Render every line of the listing below as an item in a numbered list, leaving out any blank lines.

====== ENTRIES SUPPLIED

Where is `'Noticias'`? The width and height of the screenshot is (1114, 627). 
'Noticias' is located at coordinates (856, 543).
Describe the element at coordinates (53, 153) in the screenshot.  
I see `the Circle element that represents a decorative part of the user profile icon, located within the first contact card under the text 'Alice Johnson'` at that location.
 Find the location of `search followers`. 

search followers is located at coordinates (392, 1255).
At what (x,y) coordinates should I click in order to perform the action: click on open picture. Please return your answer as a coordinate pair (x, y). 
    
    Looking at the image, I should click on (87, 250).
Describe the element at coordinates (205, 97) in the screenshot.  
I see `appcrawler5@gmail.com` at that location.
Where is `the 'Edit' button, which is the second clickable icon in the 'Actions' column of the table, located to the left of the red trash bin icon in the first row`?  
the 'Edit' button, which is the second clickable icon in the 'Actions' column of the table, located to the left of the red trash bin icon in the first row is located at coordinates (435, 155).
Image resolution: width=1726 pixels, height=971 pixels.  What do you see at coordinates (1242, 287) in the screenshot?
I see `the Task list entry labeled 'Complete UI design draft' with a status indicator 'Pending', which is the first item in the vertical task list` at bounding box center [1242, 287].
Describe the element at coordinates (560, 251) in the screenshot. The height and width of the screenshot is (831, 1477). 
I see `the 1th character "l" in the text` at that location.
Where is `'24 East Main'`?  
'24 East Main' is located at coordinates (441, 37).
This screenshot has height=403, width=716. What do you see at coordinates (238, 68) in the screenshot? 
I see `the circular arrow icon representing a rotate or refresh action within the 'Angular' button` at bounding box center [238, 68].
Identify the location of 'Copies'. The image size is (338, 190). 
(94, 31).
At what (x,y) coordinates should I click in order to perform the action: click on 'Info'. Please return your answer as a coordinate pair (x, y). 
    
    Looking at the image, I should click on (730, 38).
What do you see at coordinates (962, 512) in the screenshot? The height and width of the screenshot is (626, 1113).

============

• CORRECT RESPONSE:
1. Where is `'Noticias'`? The width and height of the screenshot is (1114, 627). 
2. 'Noticias' is located at coordinates (856, 543).
3. Describe the element at coordinates (53, 153) in the screenshot.  
4. I see `the Circle element that represents a decorative part of the user profile icon, located within the first contact card under the text 'Alice Johnson'` at that location.
5.  Find the location of `search followers`. 
6. search followers is located at coordinates (392, 1255).
7. At what (x,y) coordinates should I click in order to perform the action: click on open picture. Please return your answer as a coordinate pair (x, y). 
8.     Looking at the image, I should click on (87, 250).
9. Describe the element at coordinates (205, 97) in the screenshot.  
10. I see `appcrawler5@gmail.com` at that location.
11. Where is `the 'Edit' button, which is the second clickable icon in the 'Actions' column of the table, located to the left of the red trash bin icon in the first row`?  
12. the 'Edit' button, which is the second clickable icon in the 'Actions' column of the table, located to the left of the red trash bin icon in the first row is located at coordinates (435, 155).
13. Image resolution: width=1726 pixels, height=971 pixels.  What do you see at coordinates (1242, 287) in the screenshot?
14. I see `the Task list entry labeled 'Complete UI design draft' with a status indicator 'Pending', which is the first item in the vertical task list` at bounding box center [1242, 287].
15. Describe the element at coordinates (560, 251) in the screenshot. The height and width of the screenshot is (831, 1477). 
16. I see `the 1th character "l" in the text` at that location.
17. Where is `'24 East Main'`?  
18. '24 East Main' is located at coordinates (441, 37).
19. This screenshot has height=403, width=716. What do you see at coordinates (238, 68) in the screenshot? 
20. I see `the circular arrow icon representing a rotate or refresh action within the 'Angular' button` at bounding box center [238, 68].
21. Identify the location of 'Copies'. The image size is (338, 190). 
22. (94, 31).
23. At what (x,y) coordinates should I click in order to perform the action: click on 'Info'. Please return your answer as a coordinate pair (x, y). 
24.     Looking at the image, I should click on (730, 38).
25. What do you see at coordinates (962, 512) in the screenshot? The height and width of the screenshot is (626, 1113).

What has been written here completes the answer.